Group median spark sql by daniarleagk

Group Median in Spark SQL

To compute exact median for a group of rows we can use the build-in MEDIAN() function with a window function. However, not every database provides this function. In this case, we can compute the median using row_number() and count() in conjunction with a window function.

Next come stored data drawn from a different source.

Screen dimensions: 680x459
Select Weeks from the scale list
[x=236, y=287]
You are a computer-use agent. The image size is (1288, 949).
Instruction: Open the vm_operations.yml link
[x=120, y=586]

E.g. for a given table with two column “key” and “val” (I use spark-shell (spark version 2.1.2) local mode for demonstration):

val data1 = Array( ("a", 1), ("a", 2), ("a", 2), ("a", 5), ("a", 6), ("a", 7), ("a", 8), ("a", 8), ("a", 9) )
val data2 = Array( ("b", 1), ("b", 2), ("b", 2), ("b", 2), ("b", 5), ("b", 7), ("b", 8), ("b", 8))
val union = data1.union(data2)
val df = sc.parallelize(union).toDF("key", "val")
df.cache.createOrReplaceTempView("kvTable")
spark.sql("SET spark.sql.shuffle.partitions=2")

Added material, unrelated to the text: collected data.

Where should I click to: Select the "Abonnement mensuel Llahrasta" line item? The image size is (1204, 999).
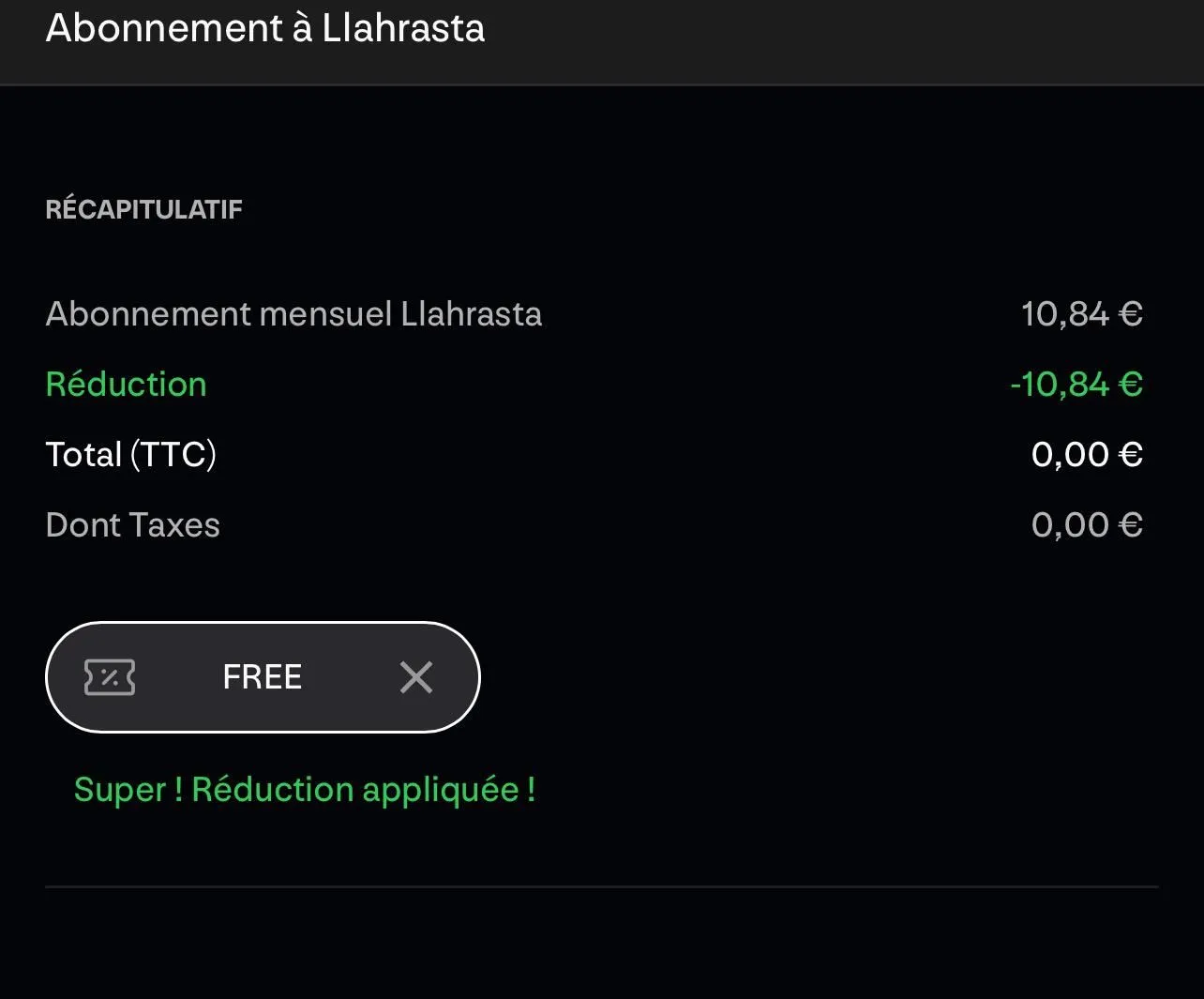pyautogui.click(x=293, y=314)
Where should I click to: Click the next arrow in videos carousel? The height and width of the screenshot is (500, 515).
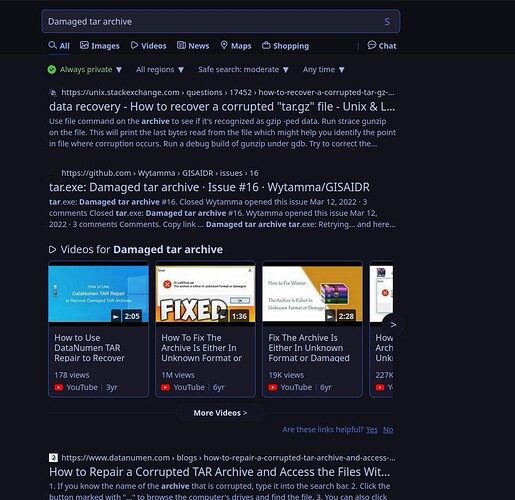pyautogui.click(x=393, y=325)
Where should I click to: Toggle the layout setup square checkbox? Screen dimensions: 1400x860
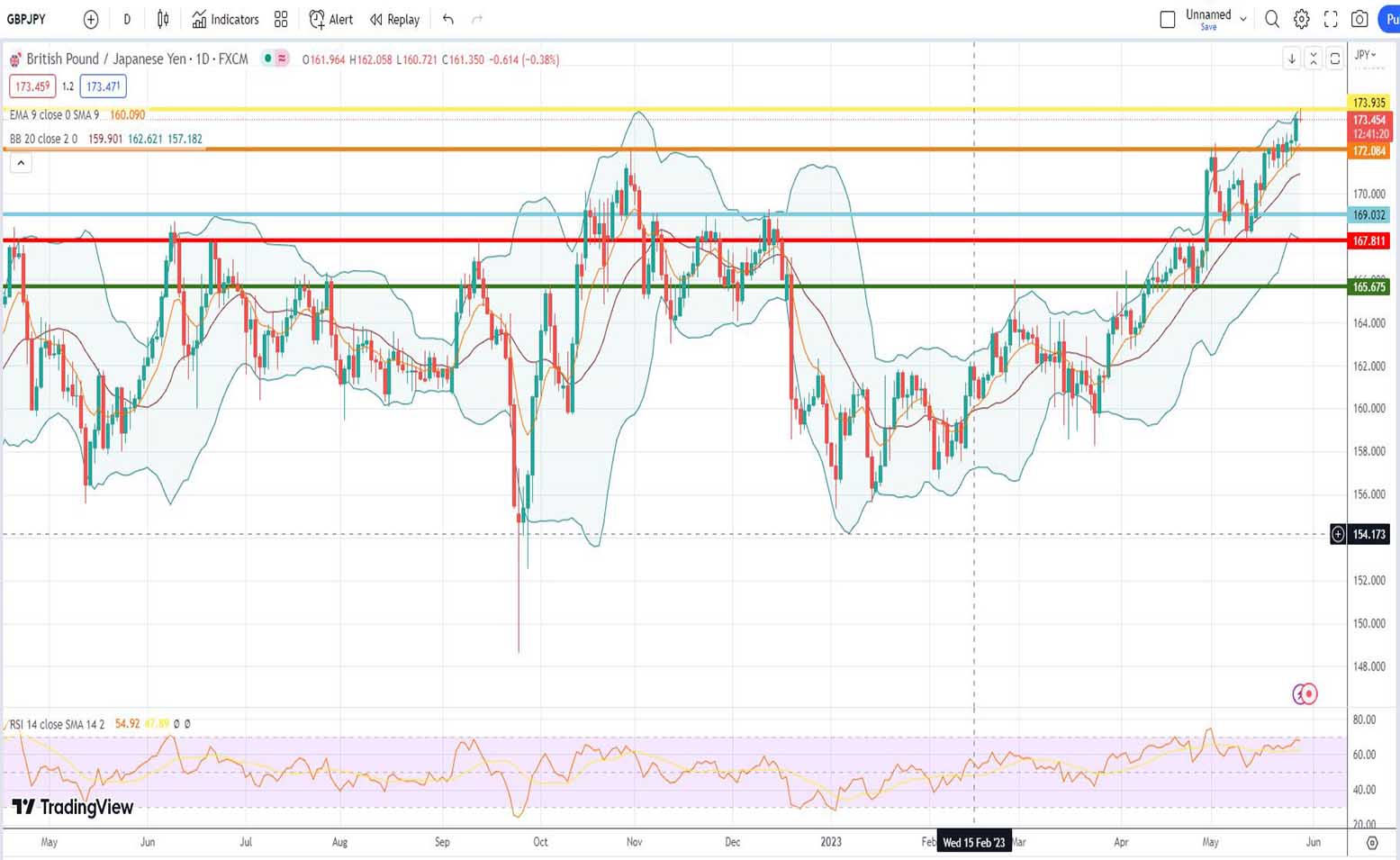[x=1168, y=19]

The goal is to compute a median for each group (by key).

+---+---+
|key|val|
+---+---+
|  a|  1|
|  a|  2|
|  a|  2|
|  a|  5|
|  a|  6|
|  a|  7|
|  a|  8|
|  a|  8|
|  a|  9|
|  b|  1|
|  b|  2|
|  b|  2|
|  b|  2|
|  b|  5|
|  b|  7|
|  b|  8|
|  b|  8|
+---+---+

Since there is no build-in median function in conjunction with an analytical function in spark 2.0 and 2.1., we can implement this function using the following SQL query.

var ds = spark.sql("""
SELECT *
FROM kvTable k NATURAL JOIN ( 
  SELECT key, avg(val) as median
  FROM ( 
    SELECT key, val, rN, (CASE WHEN cN % 2 = 0 then (cN DIV 2) ELSE (cN DIV 2) + 1 end) as m1, (cN DIV 2) + 1 as m2 
    FROM ( 
      SELECT key, val, row_number() OVER (PARTITION BY key ORDER BY val ) as rN, count(val) OVER (PARTITION BY key ) as cN
      FROM kvTable
         ) s
    ) r
  WHERE rN BETWEEN m1 and m2
  GROUP BY key 
) t
""")
ds.show

Query result:

+---+---+------+                                                                
|key|val|median|
+---+---+------+
|  a|  1|   6.0|
|  a|  2|   6.0|
|  a|  2|   6.0|
|  a|  5|   6.0|
|  a|  6|   6.0|
|  a|  7|   6.0|
|  a|  8|   6.0|
|  a|  8|   6.0|
|  a|  9|   6.0|
|  b|  1|   3.5|
|  b|  2|   3.5|
|  b|  2|   3.5|
|  b|  2|   3.5|
|  b|  5|   3.5|
|  b|  7|   3.5|
|  b|  8|   3.5|
|  b|  8|   3.5|
+---+---+------+

Sub query (see below) computes median per group and finally we join the result with a source table. Spark executes and efficiently optimizes the query, since it reuses data partitioning.

-- sub query
SELECT key, avg(val) as median
FROM ( SELECT key, val, rN, (CASE WHEN cN % 2 = 0 then (cN DIV 2) ELSE (cN DIV 2) + 1 end) as m1, (cN DIV 2) + 1 as m2 
        FROM ( 
            SELECT key, val, row_number() OVER (PARTITION BY key ORDER BY val ) as rN, count(val) OVER (PARTITION BY key ) as cN
            FROM kvTable
         ) s
    ) r
WHERE rN BETWEEN m1 and m2
GROUP BY key

Sub query result:

+---+------+
|key|median|
+---+------+
|  a|   6.0|
|  b|   3.5|
+---+------+

To see the query plan and code produced by spark run these commands:

ds.explain(true)
ds.queryExecution.debug.codegen